Intrusión de "percepciones sin objeto" o, en
lacanés, de aquello que está por fuera de lo simbólico , es decir, por fuera
del sentido, y que por tanto confronta con el terrible vacío de sentido, horror
vacui que desesperadamente intentará llenar. Esa es la función
reparativa del delirio, que diría Freud. Ese esbozo rudimentario de razón (delirante)
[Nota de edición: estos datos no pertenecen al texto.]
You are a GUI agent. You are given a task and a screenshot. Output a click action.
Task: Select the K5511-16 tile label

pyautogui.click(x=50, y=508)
con el que se trata de explicar lo inexplicable, y que en Schreber se resume en
su misión final, ser la mujer de Dios.
Para ir terminando esta obligadamente breve
exposición diremos que el sujeto se aferra a su delirio como el náufrago a la
almadía, porque sin él, la mar(e) se lo tragaría. De ahí ese indicador
irrefutable que es la certeza psicótica.
Psycho (1960)
No quisiera concluir sin hacer un comentario sobre la
película que hemos visto, puro Hitchcock, puro cine, pero psicoanálisis de
garrafón. De muestra la explicación final que nos ofrece el psiquiatra para
entender lo sucedido, un claro caso de "doble personalidad". Es éste
un término heredero del concepto bleuleriano de Esquizofrenia, mente
partida o escindida, que no es especialmente afortunado, pues la mente partida,
como el corazón, es un asunto que nos atañe a todos. No hay más que asomarse
a la factoría Disney y rebuscar entre los añejos cortos de Mickey
para encontrarnos al viejo Pluto tironeado por el debate a dos voces entre su
malicioso y tentador diablo y el pánfilo de su angelito. Así que la supuesta
doble personalidad de Norman Bates es una cacharrera forma de referirse a una
cuestión bastante más compleja como es el campo de las identificaciones que
lamentablemente no podremos abordar aquí. Sólo apuntar que se trata de una
identificación primaria, es decir, muy indiscriminada y fusional, donde
fusión es confusión, y de ahí todo ese carnaval taxidermista y transformista
del que hay que rescatar las pocas pinceladas biográficas que cita en su relato
y, claro, sobre todo, cómo lo enuncia: "Todo empezó cuando murió su padre y
Norman se quedó solo con una madre muy dominante ..." Hay que decir que
siendo importante la pérdida de ese padre en la adolescencia es seguro que
estaba perdido desde mucho más atrás.
El pastel se cuece a fuego lento desde el origen y siempre
hay que interrogarse si la madre con su baby mira más allá. Más allá del baby
es la guía que inscribe la ruta del deseo, es decir de la falta, y porque falta
la falta, el futuro psicótico se estanca en su más acá, ese terreno vedado al
deseo propio, un limbo, si no un infierno, de goce y soledad.